WHAT YOU WILL DO: Only the total should be returned: the number of lines in the data that hold the string "SWEEPERS".

Saved entries:
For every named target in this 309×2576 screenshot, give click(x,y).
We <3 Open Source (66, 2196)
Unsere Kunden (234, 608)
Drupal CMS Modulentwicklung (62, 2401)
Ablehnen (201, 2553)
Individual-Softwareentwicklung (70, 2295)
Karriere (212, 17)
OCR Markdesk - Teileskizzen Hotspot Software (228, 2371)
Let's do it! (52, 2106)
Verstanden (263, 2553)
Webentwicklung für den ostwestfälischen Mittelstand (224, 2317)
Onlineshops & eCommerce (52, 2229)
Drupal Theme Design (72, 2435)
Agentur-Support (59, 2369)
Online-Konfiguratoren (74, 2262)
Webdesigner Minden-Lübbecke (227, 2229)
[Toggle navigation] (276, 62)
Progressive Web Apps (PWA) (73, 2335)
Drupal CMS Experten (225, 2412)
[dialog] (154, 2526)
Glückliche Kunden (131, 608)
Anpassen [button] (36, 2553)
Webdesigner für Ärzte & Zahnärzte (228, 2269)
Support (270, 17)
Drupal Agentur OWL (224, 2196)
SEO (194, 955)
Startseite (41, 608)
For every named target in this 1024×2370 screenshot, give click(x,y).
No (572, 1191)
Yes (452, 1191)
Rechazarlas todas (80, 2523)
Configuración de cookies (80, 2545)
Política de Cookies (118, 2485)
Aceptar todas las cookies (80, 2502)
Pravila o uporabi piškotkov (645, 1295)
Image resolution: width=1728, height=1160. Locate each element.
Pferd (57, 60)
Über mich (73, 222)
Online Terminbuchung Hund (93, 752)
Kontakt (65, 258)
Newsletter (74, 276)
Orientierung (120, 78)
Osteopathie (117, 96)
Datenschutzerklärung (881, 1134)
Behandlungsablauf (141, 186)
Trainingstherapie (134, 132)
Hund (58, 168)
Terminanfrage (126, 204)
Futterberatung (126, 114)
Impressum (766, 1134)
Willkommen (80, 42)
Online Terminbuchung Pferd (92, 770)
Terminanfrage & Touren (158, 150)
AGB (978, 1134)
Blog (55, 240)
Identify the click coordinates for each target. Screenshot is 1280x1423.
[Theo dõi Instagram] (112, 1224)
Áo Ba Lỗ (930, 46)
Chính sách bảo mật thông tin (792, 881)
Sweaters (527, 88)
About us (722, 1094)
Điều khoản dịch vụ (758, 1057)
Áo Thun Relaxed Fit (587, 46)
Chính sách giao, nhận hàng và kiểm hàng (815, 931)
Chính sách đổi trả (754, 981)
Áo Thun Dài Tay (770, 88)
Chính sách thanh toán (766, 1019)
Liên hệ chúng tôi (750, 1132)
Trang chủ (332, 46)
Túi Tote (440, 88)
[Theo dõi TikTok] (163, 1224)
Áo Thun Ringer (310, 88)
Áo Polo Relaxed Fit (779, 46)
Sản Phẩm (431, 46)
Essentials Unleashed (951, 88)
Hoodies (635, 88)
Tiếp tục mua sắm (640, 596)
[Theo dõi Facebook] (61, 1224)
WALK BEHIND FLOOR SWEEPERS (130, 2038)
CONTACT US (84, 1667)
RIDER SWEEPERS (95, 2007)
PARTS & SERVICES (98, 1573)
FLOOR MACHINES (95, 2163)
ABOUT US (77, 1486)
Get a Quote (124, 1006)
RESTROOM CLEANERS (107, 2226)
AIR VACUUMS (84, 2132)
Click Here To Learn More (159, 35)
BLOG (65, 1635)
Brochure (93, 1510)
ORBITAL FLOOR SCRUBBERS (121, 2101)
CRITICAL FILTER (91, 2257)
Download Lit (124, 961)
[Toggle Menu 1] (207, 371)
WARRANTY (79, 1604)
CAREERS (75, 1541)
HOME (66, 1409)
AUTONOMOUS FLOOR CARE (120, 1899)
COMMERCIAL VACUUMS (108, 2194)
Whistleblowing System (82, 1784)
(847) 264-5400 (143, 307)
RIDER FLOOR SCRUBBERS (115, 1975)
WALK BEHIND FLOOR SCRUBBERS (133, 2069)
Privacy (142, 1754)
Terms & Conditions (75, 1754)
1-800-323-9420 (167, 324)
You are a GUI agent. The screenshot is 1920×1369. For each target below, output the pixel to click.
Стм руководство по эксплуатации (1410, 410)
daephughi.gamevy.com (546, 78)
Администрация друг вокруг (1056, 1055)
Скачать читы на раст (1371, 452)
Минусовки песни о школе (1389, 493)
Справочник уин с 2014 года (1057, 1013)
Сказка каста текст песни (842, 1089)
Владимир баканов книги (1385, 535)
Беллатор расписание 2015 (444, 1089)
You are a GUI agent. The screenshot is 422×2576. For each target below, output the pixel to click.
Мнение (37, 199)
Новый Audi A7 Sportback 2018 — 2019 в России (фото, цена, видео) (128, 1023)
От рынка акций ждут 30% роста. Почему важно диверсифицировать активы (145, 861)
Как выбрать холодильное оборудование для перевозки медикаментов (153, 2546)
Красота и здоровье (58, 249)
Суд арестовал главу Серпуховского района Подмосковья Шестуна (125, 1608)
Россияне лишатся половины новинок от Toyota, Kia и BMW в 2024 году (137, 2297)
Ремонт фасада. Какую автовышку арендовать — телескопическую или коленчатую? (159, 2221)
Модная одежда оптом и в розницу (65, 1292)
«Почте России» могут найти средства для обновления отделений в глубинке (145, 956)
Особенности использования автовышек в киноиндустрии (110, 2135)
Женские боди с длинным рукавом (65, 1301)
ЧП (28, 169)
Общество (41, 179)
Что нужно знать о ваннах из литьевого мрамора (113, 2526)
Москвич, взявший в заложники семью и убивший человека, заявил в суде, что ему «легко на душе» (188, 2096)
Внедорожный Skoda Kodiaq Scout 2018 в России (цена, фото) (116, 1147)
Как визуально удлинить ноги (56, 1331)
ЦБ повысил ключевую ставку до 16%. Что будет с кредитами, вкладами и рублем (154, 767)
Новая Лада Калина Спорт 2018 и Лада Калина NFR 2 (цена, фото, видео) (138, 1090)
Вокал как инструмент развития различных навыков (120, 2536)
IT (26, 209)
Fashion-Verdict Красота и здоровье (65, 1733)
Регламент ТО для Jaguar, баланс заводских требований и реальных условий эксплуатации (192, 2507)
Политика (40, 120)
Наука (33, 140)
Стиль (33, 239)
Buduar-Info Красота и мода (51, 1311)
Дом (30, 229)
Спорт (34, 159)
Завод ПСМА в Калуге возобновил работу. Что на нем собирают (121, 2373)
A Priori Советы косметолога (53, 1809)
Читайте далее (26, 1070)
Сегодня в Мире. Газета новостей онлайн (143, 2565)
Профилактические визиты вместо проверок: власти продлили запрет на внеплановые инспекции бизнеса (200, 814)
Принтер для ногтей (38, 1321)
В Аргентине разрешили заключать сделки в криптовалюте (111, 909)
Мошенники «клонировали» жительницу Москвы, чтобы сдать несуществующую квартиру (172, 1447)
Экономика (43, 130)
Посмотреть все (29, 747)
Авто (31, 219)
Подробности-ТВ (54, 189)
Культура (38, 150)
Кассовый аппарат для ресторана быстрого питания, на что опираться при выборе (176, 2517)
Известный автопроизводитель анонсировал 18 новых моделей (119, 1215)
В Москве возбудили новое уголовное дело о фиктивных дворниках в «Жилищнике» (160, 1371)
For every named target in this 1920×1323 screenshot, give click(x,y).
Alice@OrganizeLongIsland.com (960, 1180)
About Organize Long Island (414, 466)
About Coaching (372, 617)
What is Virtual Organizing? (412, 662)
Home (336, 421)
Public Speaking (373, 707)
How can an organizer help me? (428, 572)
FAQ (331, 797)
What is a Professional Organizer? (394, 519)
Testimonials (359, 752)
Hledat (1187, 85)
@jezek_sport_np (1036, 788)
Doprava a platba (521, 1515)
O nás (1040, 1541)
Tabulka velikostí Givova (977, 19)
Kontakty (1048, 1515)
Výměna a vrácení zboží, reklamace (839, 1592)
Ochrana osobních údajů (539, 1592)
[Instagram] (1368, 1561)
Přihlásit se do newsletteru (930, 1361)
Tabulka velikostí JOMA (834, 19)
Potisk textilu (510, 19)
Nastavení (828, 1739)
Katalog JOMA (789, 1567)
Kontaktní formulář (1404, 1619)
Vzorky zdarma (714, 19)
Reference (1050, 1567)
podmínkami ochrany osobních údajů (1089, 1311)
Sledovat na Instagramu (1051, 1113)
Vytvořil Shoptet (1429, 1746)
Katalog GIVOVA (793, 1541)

ANSWER SPACE: 2